--- Task to carry out ---
State how many lines in the entries below contain the word "badge". Give only the number.

=======

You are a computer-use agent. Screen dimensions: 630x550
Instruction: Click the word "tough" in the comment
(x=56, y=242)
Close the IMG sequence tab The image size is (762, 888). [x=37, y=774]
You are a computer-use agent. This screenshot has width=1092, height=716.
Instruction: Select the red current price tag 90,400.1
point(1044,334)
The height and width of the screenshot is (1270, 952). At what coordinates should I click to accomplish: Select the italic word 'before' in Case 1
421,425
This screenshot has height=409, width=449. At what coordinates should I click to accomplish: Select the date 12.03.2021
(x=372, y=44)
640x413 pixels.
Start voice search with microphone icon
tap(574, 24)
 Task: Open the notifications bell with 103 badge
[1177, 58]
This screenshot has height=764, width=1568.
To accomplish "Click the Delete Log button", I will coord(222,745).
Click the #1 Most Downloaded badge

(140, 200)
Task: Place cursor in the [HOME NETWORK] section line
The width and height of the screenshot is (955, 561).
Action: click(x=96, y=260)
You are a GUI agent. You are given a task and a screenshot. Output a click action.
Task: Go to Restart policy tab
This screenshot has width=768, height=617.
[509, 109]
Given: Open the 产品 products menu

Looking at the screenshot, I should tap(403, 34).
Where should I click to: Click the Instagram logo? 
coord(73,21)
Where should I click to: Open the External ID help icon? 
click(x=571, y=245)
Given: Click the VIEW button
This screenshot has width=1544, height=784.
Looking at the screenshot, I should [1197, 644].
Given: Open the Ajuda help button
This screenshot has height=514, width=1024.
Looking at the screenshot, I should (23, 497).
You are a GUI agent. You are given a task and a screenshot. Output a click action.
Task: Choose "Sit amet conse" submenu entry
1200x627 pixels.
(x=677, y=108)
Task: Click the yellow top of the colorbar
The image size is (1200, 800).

=======

--- Task result ---
2